A Read of Ice and Fire

A Read of Ice and Fire: A Feast for Crows, Part 17

Welcome back to A Read of Ice and Fire! Please join me as I read and react, for the very first time, to George R.R. Martin’s epic fantasy series A Song of Ice and Fire.

Today’s entry is Part 17 of A Feast for Crows, in which we cover Chapter 24 (“Cersei”).

Previous entries are located in the Index. The only spoilers in the post itself will be for the actual chapters covered and for the chapters previous to them. As for the comments, please note that the Powers That Be have provided you a lovely spoiler thread here on Tor.com. Any spoileriffic discussion should go there, where I won’t see it. Non-spoiler comments go below, in the comments to the post itself.

And now, the post!

Chapter 24: Cersei

What Happens
Tommen complains that he wants to sit on the Iron Throne and attend Council meetings, and Cersei accurately divines that he was encouraged to demand these by Margaery. She tells Tommen he must wait until he’s older, and thinks to herself that she will not let Margaery cheat her of her “hour in the sun.” Later, Pycelle reports to her that Wyman Manderly has obeyed her ultimatum and beheaded Lord Stannis’s onion knight; pleased, Cersei orders the return of Manderly’s son. Mace Tyrell’s siege against Dragonstone continues fruitlessly, but Cersei is confident that they will soon win the allegiance of the rest of the northmen and prevail against Stannis.

The Braavosi envoy comes to audience, demanding the crown’s debt to the Iron Bank, but Cersei tells him they’ll get it once the rebellion has been taken care of, and dismisses him. She is displeased to learn that Ser Osney Kettleblack has thus far failed to seduce Margaery, and promises Ser Osmund that she will arrange to make it possible.

She is startled to see Tommen practicing jousting in the yard. Tommen is thrilled by his success, and Margaery and Loras and the others all heap praise on him. Cersei also praises him, and tells him that jousting is in his blood. Margaery makes a sly comment as to how she never heard Robert was much of a jouster, and Cersei curses herself for the slip, as it had been Jaime she was thinking of. She speaks to Ser Loras alone afterward and tells him it is not his job to train the king. Loras points out that they have had no master-at-arms since the last one was killed, and that Tommen should already be a squire by now. Cersei thinks of the relationship between Renly and Loras, who had been his squire, and tells him she will find a master-at-arms, but it will not be Loras.

_Instruction 1_
In the Cersei chapter recap, whom has Wyman Manderly beheaded, according to Pycelle?
_Instruction 2_
Pull out the part of the Cersei chapter recap from "Welcome back to" to "now, the post!", word for word.
_Instruction 3_
Write what comes next in the Cersei chapter recap, picking up right after its last sentence.

[Rows of pointing data]
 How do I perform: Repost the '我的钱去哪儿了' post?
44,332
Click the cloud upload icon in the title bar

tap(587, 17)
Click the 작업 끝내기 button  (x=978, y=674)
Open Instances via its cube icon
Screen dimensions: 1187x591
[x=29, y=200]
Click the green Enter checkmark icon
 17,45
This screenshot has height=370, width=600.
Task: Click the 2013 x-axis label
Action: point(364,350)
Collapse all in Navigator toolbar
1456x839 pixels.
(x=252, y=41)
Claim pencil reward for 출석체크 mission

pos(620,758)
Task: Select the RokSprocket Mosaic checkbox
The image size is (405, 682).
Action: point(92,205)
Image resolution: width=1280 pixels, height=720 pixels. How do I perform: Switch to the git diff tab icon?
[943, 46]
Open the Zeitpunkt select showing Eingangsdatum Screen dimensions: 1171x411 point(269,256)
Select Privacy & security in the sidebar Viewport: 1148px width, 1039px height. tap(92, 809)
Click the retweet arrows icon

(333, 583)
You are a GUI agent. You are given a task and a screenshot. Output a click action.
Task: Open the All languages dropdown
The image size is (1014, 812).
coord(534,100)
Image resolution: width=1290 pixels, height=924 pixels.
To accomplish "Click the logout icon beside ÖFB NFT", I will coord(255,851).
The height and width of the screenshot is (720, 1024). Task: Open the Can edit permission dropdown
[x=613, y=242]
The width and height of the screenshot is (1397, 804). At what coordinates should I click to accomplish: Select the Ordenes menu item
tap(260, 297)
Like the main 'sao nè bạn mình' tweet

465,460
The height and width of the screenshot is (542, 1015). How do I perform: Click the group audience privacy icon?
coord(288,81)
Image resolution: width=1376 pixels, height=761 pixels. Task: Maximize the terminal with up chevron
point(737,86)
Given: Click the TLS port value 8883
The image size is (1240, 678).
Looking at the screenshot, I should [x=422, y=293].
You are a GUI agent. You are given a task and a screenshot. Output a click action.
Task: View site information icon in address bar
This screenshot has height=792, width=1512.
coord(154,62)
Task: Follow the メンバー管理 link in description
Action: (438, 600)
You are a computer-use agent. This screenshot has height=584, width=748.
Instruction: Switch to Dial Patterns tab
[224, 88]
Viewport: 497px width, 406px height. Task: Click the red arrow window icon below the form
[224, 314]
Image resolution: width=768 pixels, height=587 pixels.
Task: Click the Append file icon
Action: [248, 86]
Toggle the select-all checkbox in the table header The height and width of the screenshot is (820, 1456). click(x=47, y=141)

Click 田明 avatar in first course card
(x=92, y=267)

_Right answer 1_
Lord Stannis's onion knight.

_Right answer 2_
Welcome back to A Read of Ice and Fire! Please join me as I read and react, for the very first time, to George R.R. Martin’s epic fantasy series A Song of Ice and Fire.

Today’s entry is Part 17 of A Feast for Crows, in which we cover Chapter 24 (“Cersei”).

Previous entries are located in the Index. The only spoilers in the post itself will be for the actual chapters covered and for the chapters previous to them. As for the comments, please note that the Powers That Be have provided you a lovely spoiler thread here on Tor.com. Any spoileriffic discussion should go there, where I won’t see it. Non-spoiler comments go below, in the comments to the post itself.

And now, the post!

_Right answer 3_
Lord Qyburn reports to her about the Free Cities and the slave revolt in Astapor spreading to Meereen, but Cersei is not interested in any of it. Qyburn also mentions that in Dorne, the young daughter of the Knight of Spottswood has suddenly wed the elderly Lord Estermont, who are kin to her through Robert. Cersei remembers the fortnight she had been forced to spend there while Robert seduced his own cousin, and likes to think that was when she and Jaime conceived Joffrey. Cersei asks why she should care about this, and Qyburn says that the girl and Daemon Sand, who was recently imprisoned by Prince Doran, were both close to Doran’s daughter Arianne. He also tells her about a treasonous puppet show being shown in the streets, which depicts a pride of lions being devoured by a dragon, and Cersei orders the puppeteers executed and anyone caught watching them to lose an eye, unless they are “of note,” in which case they will be fined. Qyburn requests to keep the women puppeteers for “mine own purposes,” as the last girl Cersei had given him was “exhausted.” Cersei shudders, but grants the request.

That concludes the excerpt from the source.